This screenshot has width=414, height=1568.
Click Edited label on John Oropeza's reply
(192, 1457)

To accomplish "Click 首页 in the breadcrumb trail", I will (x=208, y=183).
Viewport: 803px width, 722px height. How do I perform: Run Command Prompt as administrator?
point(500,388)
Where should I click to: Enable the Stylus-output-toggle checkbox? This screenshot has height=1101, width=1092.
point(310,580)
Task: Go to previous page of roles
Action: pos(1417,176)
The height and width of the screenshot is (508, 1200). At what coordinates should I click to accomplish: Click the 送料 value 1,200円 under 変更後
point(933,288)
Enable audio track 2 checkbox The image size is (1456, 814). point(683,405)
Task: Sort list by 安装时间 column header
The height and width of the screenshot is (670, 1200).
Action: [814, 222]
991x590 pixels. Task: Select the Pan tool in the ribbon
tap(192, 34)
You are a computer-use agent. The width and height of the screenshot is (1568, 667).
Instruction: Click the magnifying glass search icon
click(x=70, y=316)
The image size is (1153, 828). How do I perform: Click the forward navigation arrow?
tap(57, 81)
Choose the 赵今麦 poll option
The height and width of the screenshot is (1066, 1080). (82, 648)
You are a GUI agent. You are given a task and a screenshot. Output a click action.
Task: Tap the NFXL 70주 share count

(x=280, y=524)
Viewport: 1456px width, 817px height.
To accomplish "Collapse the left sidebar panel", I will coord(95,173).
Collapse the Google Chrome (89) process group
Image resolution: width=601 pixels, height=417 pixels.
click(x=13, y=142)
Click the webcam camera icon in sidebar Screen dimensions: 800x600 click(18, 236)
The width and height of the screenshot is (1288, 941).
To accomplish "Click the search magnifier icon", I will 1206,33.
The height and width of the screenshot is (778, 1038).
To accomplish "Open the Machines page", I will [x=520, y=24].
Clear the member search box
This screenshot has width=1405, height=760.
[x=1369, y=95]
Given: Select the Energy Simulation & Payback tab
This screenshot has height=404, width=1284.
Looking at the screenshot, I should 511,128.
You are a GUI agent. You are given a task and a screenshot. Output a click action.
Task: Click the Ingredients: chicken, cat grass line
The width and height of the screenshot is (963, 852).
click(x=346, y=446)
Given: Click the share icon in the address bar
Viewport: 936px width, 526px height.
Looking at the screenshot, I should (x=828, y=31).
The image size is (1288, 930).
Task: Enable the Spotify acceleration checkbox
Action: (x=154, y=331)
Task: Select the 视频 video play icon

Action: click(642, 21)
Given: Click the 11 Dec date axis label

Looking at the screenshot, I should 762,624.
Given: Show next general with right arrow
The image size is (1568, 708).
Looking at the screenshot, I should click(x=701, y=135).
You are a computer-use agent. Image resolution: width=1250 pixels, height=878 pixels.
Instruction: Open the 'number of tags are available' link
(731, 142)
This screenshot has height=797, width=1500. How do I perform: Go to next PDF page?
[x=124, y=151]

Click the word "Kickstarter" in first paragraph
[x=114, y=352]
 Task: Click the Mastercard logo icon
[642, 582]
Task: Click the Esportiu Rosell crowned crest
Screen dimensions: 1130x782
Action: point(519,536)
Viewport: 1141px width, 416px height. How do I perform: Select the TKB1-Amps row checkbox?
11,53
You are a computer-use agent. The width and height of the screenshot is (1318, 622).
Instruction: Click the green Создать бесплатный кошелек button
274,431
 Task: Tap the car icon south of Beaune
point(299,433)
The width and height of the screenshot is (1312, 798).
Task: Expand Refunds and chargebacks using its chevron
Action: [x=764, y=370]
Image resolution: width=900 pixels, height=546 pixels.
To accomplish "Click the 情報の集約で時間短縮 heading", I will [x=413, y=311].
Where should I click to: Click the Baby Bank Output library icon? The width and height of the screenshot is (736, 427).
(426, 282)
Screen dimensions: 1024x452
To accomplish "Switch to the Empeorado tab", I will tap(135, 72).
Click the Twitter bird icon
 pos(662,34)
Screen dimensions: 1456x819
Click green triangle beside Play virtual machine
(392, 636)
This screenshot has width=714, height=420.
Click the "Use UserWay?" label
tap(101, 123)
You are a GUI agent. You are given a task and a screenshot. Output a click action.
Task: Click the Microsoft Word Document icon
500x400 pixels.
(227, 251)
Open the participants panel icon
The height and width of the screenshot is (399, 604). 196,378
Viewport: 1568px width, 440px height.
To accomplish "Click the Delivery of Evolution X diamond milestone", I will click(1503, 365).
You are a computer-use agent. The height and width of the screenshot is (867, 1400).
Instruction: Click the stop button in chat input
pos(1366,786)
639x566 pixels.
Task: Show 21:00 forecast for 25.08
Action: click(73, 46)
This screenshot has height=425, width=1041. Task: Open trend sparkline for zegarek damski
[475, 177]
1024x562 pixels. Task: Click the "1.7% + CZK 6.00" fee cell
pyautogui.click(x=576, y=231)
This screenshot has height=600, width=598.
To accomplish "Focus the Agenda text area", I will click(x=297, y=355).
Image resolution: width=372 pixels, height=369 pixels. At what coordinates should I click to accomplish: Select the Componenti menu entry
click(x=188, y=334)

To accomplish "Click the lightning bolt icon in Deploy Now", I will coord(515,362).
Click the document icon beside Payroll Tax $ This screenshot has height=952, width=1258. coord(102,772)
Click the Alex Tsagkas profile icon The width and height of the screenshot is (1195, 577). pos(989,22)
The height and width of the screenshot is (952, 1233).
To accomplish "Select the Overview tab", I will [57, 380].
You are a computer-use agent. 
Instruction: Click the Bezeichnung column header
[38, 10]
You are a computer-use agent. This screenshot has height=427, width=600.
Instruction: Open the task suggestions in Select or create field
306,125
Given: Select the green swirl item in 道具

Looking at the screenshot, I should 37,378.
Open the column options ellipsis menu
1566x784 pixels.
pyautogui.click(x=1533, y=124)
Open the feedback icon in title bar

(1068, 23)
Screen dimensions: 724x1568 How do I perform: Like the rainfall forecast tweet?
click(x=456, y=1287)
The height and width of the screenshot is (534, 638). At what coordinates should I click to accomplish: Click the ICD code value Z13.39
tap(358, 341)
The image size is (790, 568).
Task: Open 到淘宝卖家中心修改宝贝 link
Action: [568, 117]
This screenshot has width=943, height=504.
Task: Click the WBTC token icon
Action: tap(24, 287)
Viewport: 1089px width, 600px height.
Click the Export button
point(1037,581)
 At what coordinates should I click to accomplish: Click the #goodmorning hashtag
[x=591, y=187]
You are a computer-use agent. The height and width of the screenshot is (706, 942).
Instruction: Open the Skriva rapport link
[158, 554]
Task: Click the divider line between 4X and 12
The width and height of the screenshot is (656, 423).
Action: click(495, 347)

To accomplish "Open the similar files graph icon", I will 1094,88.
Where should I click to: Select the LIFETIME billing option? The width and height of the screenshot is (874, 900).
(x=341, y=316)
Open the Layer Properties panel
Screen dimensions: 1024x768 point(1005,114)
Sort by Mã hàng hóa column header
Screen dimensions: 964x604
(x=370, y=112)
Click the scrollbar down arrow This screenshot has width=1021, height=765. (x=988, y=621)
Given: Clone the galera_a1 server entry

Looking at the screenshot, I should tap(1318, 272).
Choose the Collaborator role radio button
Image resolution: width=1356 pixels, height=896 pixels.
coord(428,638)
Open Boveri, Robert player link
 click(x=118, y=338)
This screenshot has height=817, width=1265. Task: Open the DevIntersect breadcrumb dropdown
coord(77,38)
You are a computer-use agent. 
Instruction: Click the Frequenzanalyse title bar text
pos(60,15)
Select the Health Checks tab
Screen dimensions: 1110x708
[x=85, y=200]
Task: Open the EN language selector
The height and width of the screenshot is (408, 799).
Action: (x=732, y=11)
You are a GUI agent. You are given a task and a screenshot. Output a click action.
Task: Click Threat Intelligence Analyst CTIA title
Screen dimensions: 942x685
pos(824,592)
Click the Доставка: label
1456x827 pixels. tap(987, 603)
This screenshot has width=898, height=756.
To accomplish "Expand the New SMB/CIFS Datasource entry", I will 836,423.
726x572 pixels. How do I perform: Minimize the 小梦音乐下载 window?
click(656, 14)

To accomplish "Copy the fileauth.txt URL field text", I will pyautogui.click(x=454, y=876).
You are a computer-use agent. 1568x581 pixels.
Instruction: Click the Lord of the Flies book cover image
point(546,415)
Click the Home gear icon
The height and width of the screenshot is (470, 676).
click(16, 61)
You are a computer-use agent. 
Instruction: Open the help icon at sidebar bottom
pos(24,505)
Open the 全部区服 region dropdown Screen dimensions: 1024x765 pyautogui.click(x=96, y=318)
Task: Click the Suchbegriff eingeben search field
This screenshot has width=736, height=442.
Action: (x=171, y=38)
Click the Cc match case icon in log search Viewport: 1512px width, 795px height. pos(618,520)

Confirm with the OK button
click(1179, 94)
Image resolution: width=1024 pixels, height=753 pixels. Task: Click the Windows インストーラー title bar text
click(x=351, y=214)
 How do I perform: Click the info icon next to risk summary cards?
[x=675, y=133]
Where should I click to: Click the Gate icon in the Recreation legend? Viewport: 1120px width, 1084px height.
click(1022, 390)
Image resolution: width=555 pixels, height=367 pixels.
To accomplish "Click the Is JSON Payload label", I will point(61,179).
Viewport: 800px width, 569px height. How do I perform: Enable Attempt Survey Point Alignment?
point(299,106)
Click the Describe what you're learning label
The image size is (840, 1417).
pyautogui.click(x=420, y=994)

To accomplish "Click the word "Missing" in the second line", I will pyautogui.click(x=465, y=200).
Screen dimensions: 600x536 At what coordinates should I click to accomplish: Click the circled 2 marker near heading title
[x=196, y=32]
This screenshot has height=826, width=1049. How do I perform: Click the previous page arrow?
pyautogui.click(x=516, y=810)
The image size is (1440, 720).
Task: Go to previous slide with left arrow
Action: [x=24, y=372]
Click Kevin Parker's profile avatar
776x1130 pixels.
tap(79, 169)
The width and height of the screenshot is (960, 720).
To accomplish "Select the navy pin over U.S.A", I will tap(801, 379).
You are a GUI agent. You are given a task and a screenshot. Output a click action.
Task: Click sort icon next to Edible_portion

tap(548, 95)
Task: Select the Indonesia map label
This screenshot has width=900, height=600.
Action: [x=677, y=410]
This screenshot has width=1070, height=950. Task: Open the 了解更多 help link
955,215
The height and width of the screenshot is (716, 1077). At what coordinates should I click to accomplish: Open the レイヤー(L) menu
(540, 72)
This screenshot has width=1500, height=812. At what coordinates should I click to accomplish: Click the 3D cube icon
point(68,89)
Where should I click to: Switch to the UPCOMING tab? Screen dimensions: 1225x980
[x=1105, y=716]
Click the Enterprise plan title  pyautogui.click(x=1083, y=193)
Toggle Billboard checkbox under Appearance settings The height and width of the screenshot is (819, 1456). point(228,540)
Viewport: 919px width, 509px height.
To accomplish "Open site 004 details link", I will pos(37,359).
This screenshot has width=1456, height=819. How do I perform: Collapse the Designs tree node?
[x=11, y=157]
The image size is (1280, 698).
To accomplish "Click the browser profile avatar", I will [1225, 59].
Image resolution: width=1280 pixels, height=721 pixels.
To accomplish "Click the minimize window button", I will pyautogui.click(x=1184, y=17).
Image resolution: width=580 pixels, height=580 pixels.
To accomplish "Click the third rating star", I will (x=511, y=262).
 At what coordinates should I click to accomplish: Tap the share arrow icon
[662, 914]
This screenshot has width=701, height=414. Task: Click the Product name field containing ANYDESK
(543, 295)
··········
» WORK INSTRUCTIONS
Where the data above reaches the line holding "Toggle Billboard checkbox", begin printing, and stop after the line holding "The image size is (1280, 698).". Each line must be reproduced exactly, with nothing else added.

» ANSWER BELOW
Toggle Billboard checkbox under Appearance settings The height and width of the screenshot is (819, 1456). point(228,540)
Viewport: 919px width, 509px height.
To accomplish "Open site 004 details link", I will pos(37,359).
This screenshot has width=1456, height=819. How do I perform: Collapse the Designs tree node?
[x=11, y=157]
The image size is (1280, 698).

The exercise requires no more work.